● **Exercise A**:
Reproduce the interview text from "text: mirjam van" to "Nederlands Dans Theater.", renaming "Nederlands Dans Theater" as "Netherlands Dance Theater".
● **Exercise B**:
In the interview text, which building is described as the first theater in the world especially built for dance?

● **Reading passage**:
Just enjoy moving

Interview with Martinette Janmaat and Toon Lobach

text: mirjam van der linden
phOTOs: Sacha grootjans

Martinette Janmaat and Toon Lobach, from the oldest and youngest generations of NDT dancers, meet as a part of the sixtieth anniversary of Nederlands Dans Theater.

It’s a hot afternoon towards the end of June. Although they are becoming overshadowed by the OCC, the Onderwijs en Cultuurcomplex, which is being built, at the Spui in The Hague, the rear part of the Lucent Danstheater that houses the Nederlands Dans Theater (NDT) is still standing. Martinette ‘Pietje’ Janmaat (80), one of the first NDT dancers, who was the artistic leader of the Moderne Theaterdans course in Amsterdam, feels that it is a substantial loss. “As the first theater in the world especially built for dance, Rem Koolhaas’ Lucent Danstheater was unique.”

● **Data listing**:

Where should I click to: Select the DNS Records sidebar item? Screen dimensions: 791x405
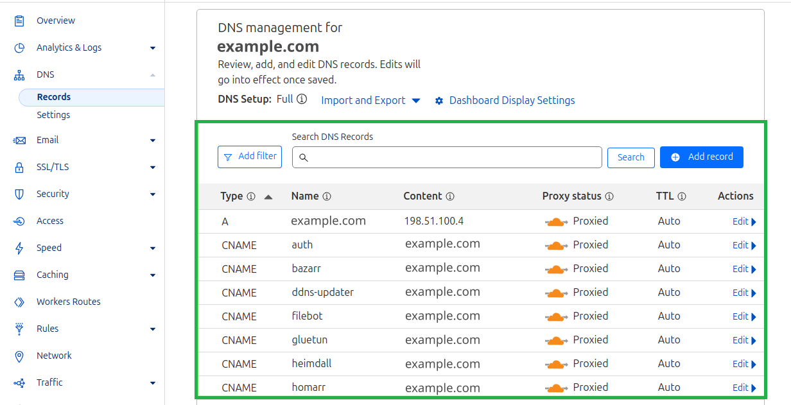54,97
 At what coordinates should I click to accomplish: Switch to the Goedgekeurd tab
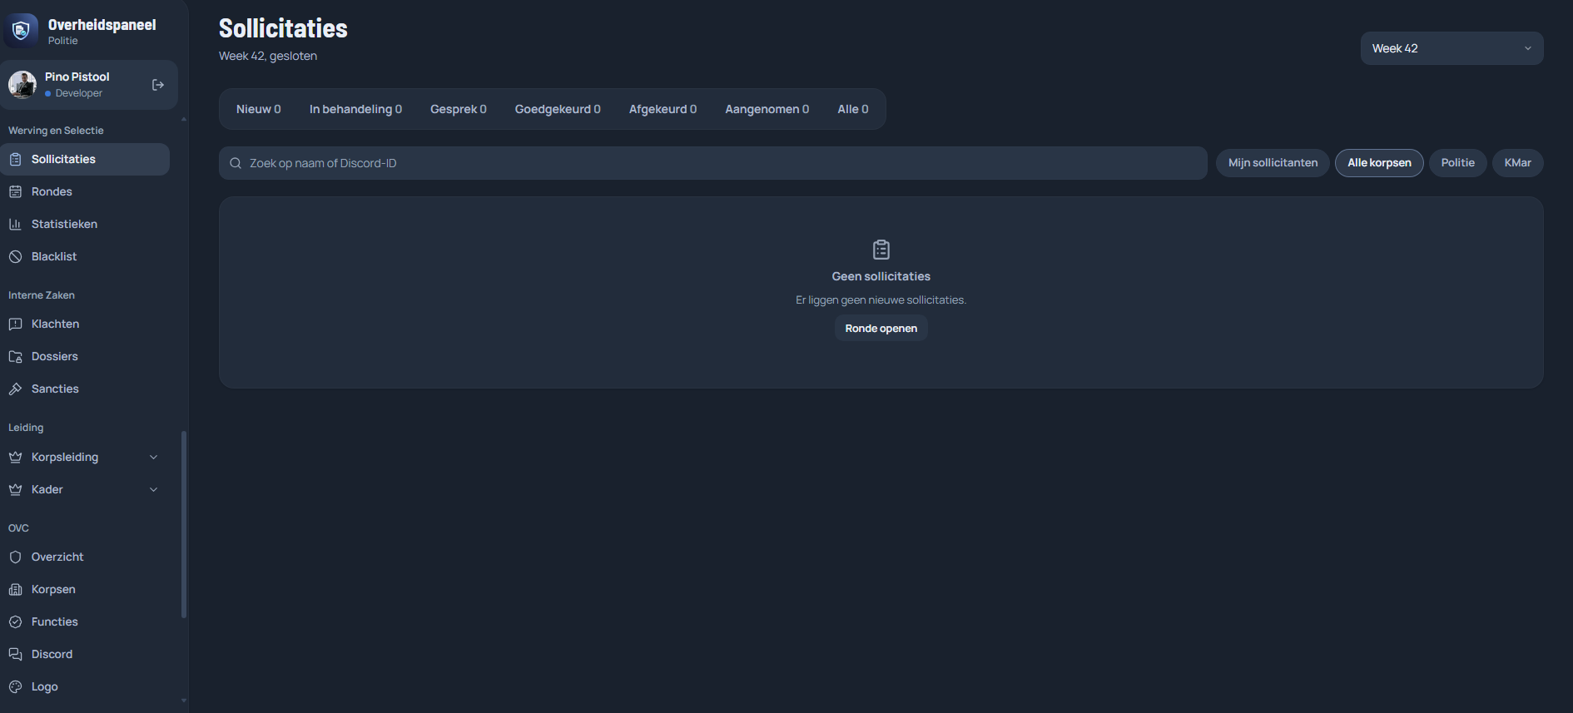pos(558,109)
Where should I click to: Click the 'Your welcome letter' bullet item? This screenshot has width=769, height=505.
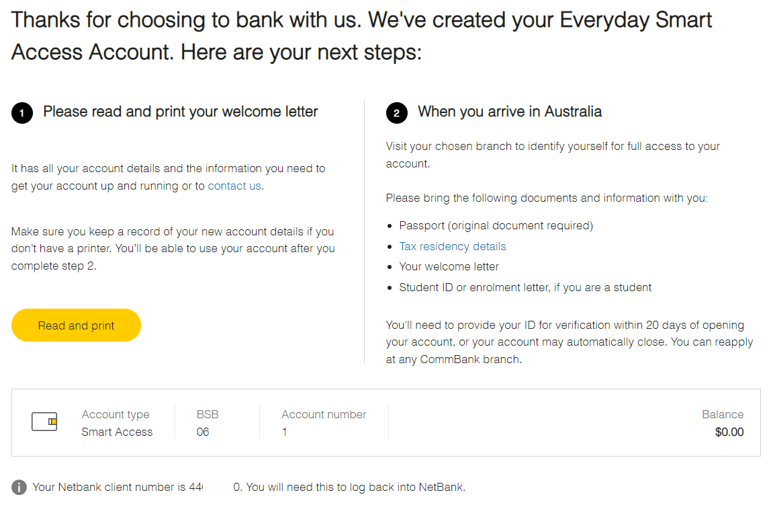tap(449, 267)
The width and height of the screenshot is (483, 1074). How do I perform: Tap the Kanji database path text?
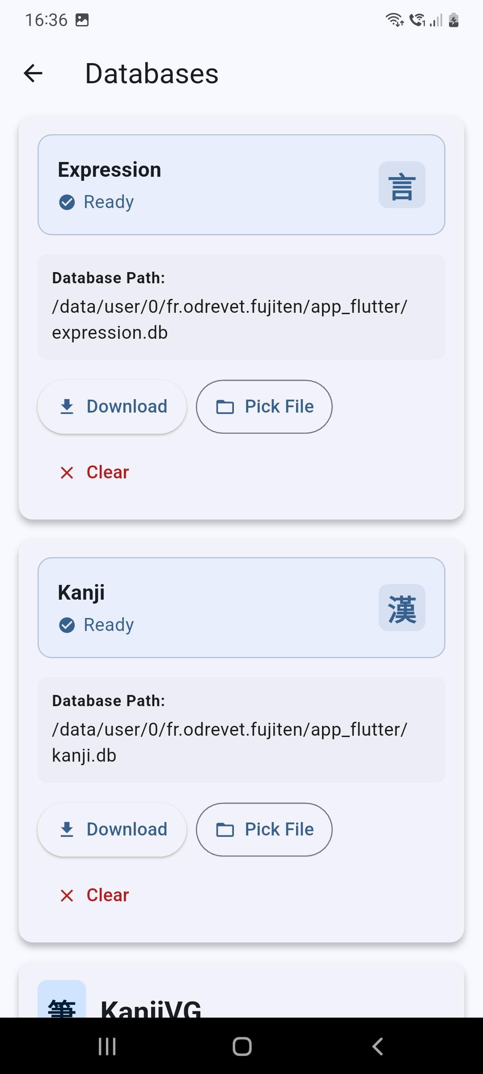[229, 742]
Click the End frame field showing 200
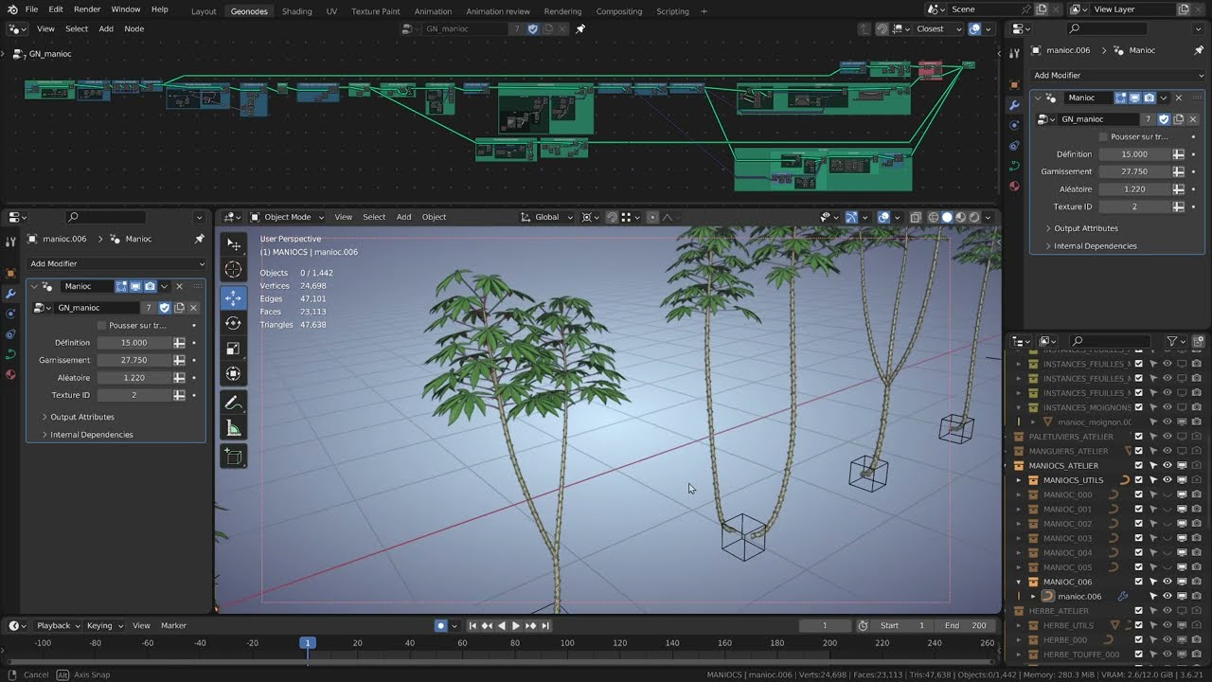The height and width of the screenshot is (682, 1212). pyautogui.click(x=964, y=625)
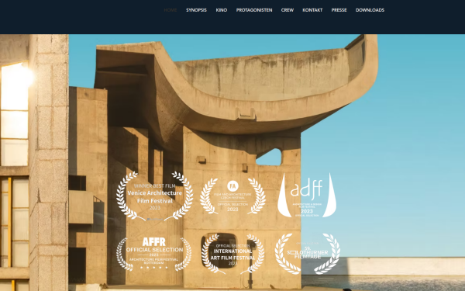Click the International Art Film Festival laurel
The width and height of the screenshot is (465, 291).
coord(233,254)
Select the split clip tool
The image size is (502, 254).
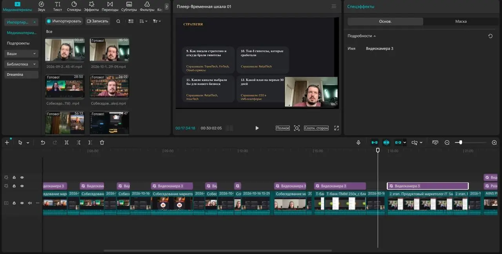(67, 143)
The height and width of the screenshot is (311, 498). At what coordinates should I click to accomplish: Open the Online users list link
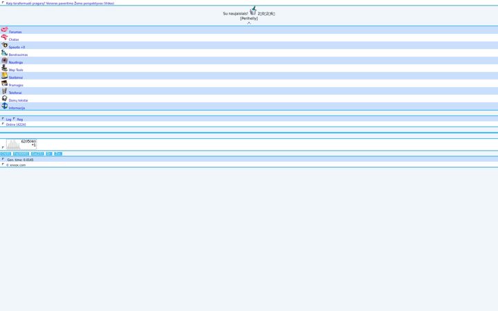click(x=16, y=124)
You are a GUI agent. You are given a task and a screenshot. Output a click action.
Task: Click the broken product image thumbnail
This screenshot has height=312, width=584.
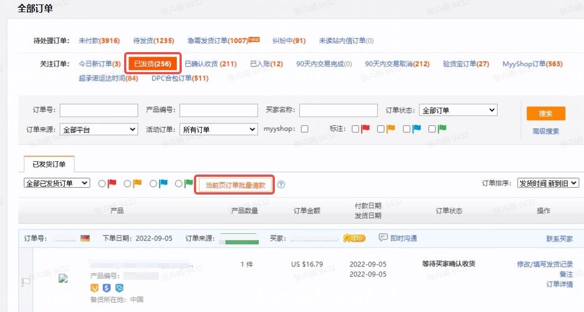pos(63,279)
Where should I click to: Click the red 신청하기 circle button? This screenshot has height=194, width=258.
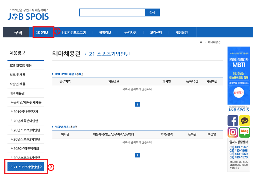[x=238, y=92]
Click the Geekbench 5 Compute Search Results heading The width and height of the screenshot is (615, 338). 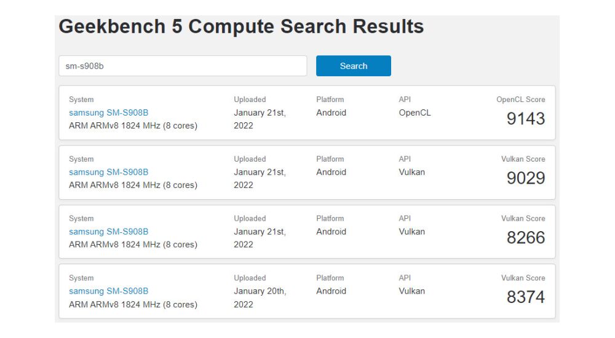241,27
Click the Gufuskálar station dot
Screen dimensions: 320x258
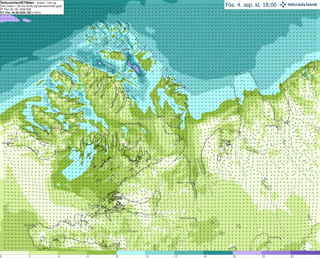(x=35, y=227)
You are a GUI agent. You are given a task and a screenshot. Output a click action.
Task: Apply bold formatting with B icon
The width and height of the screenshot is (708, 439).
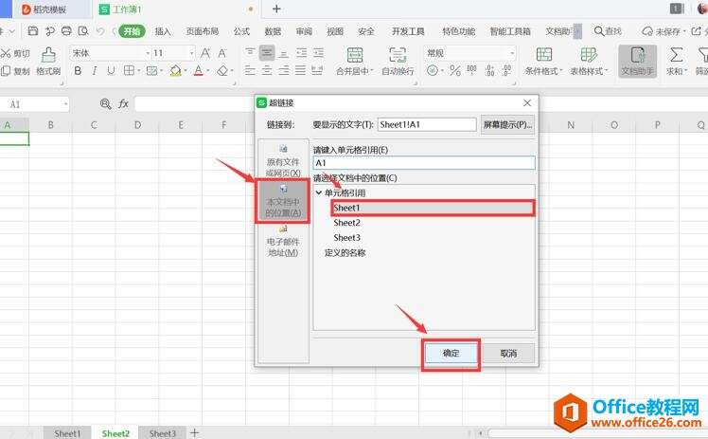tap(78, 70)
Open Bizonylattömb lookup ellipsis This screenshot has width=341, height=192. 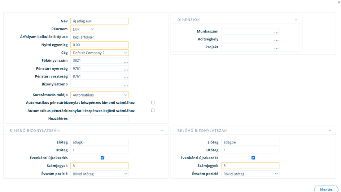click(126, 86)
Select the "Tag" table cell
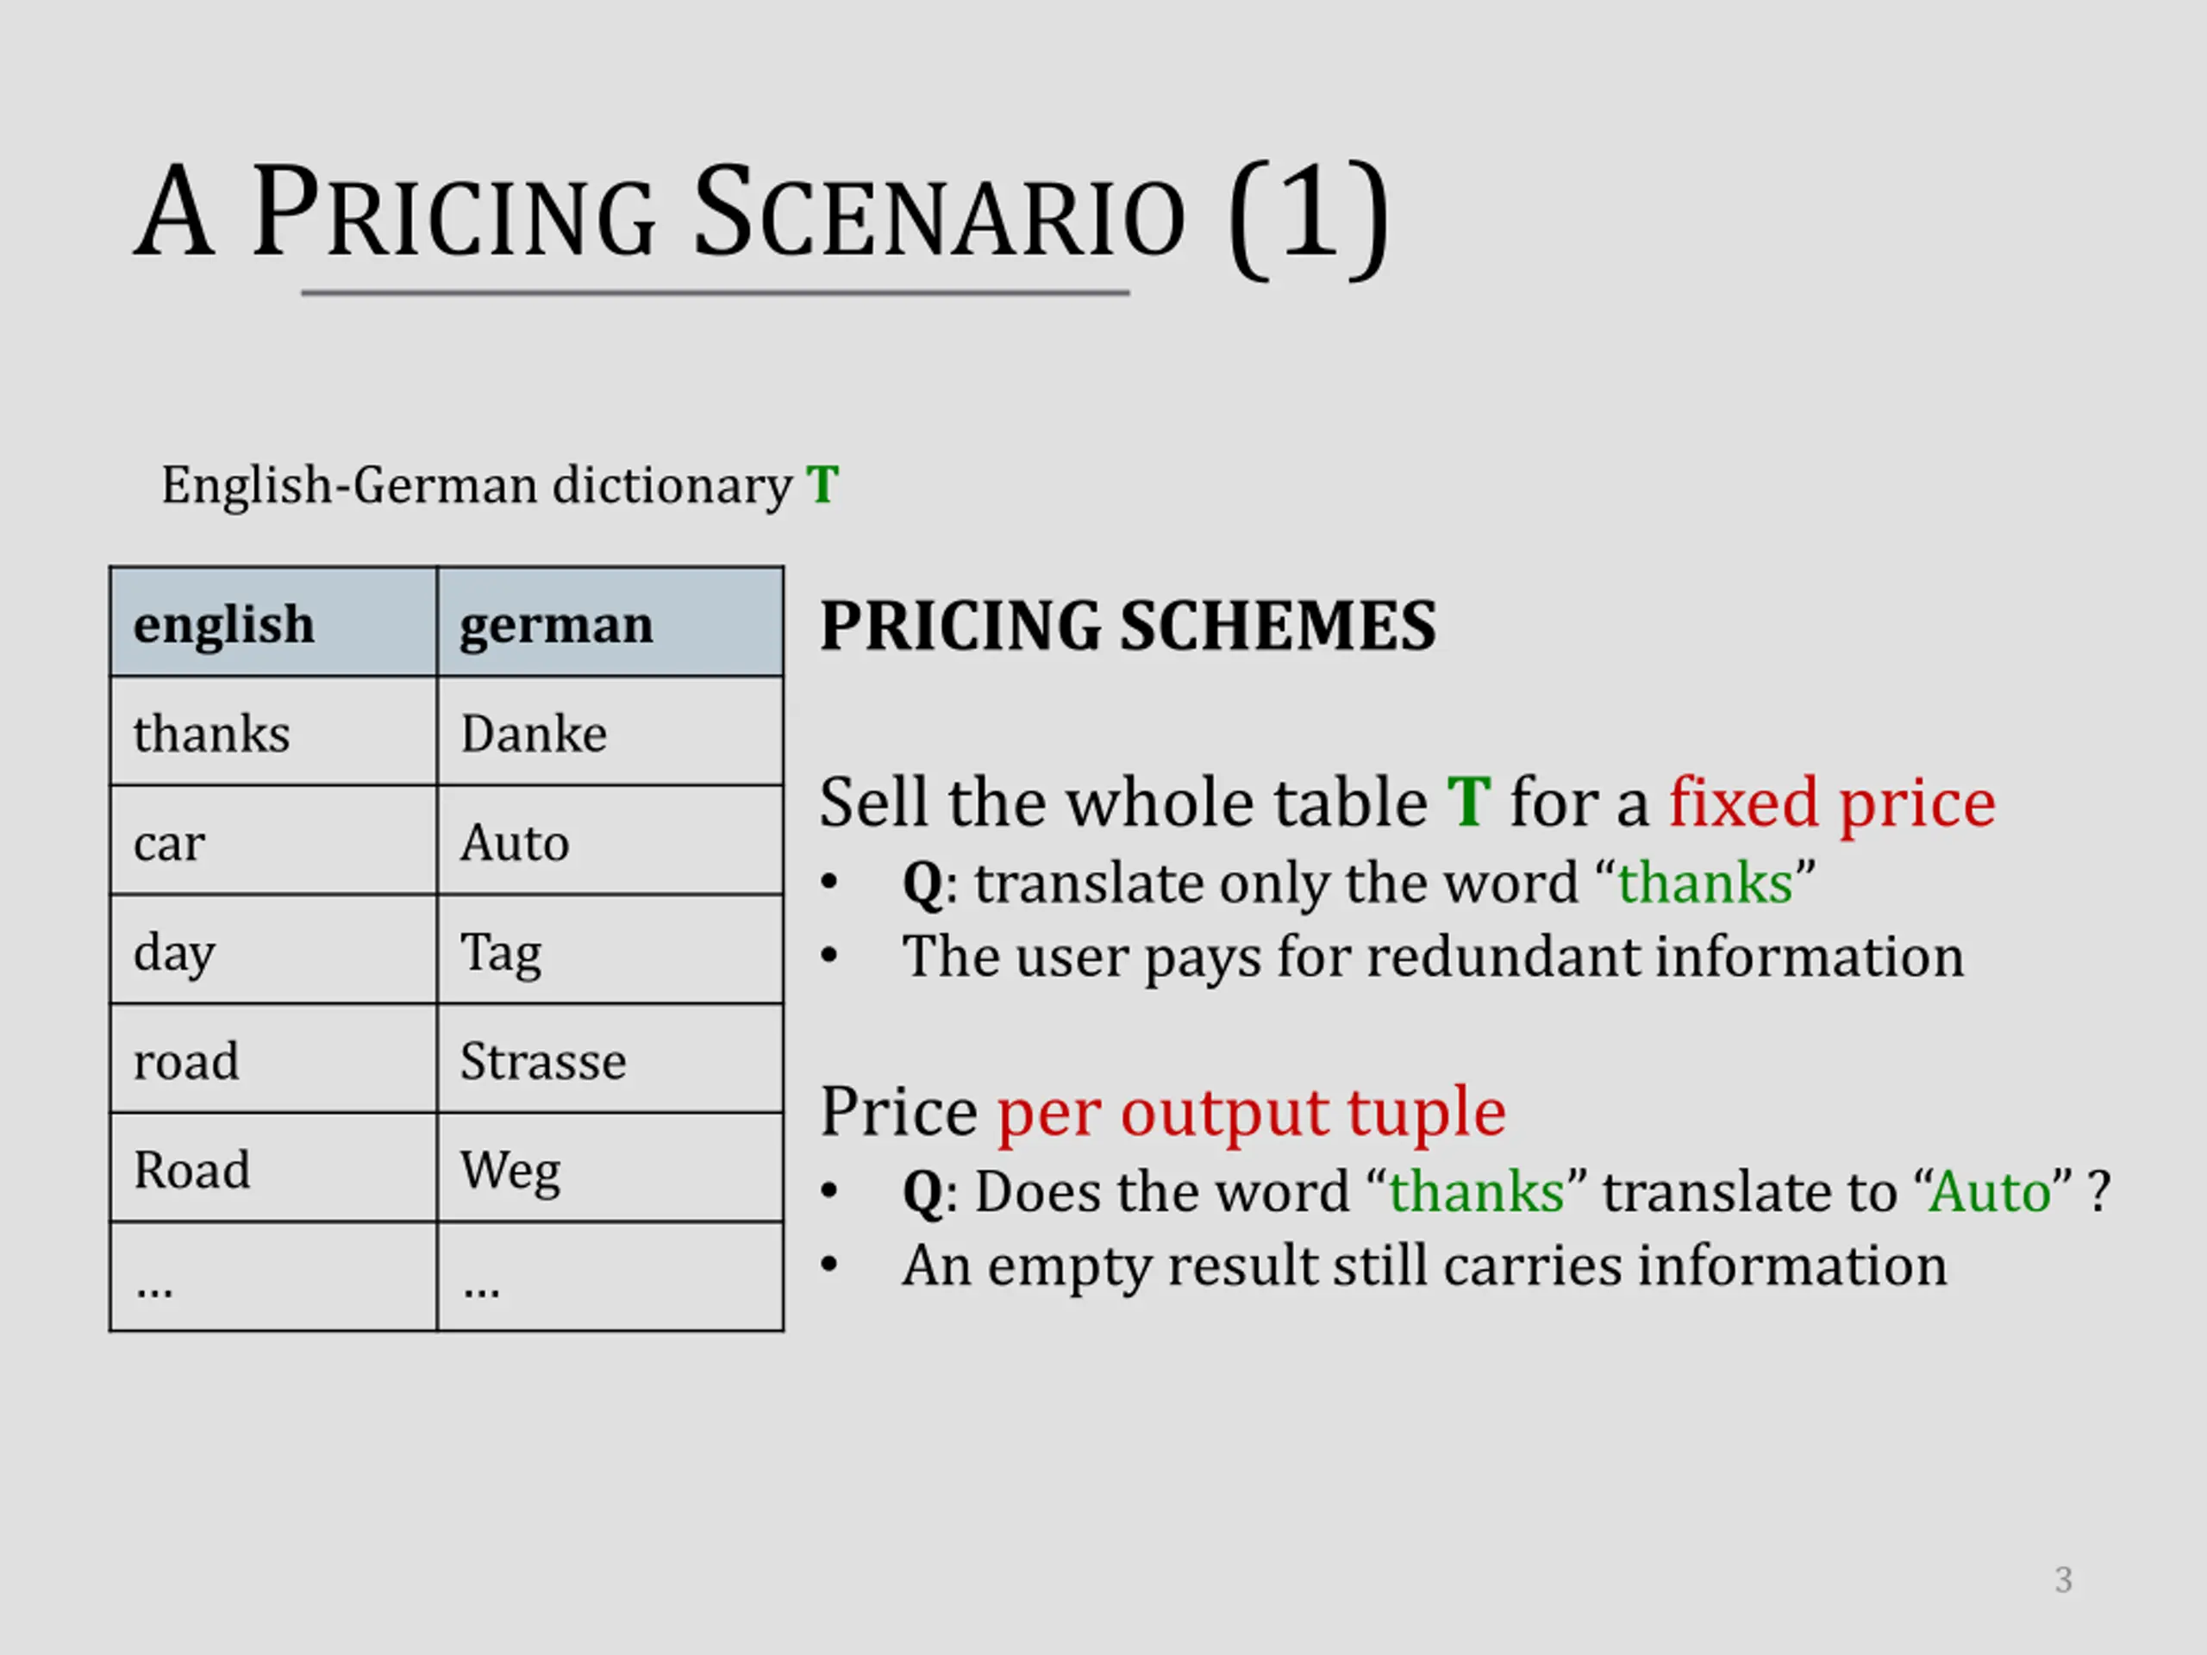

● **Expected output A**:
text: mirjam van der linden
phOTOs: Sacha grootjans

Martinette Janmaat and Toon Lobach, from the oldest and youngest generations of NDT dancers, meet as a part of the sixtieth anniversary of Netherlands Dance Theater.

● **Expected output B**:
Rem Koolhaas' Lucent Danstheater.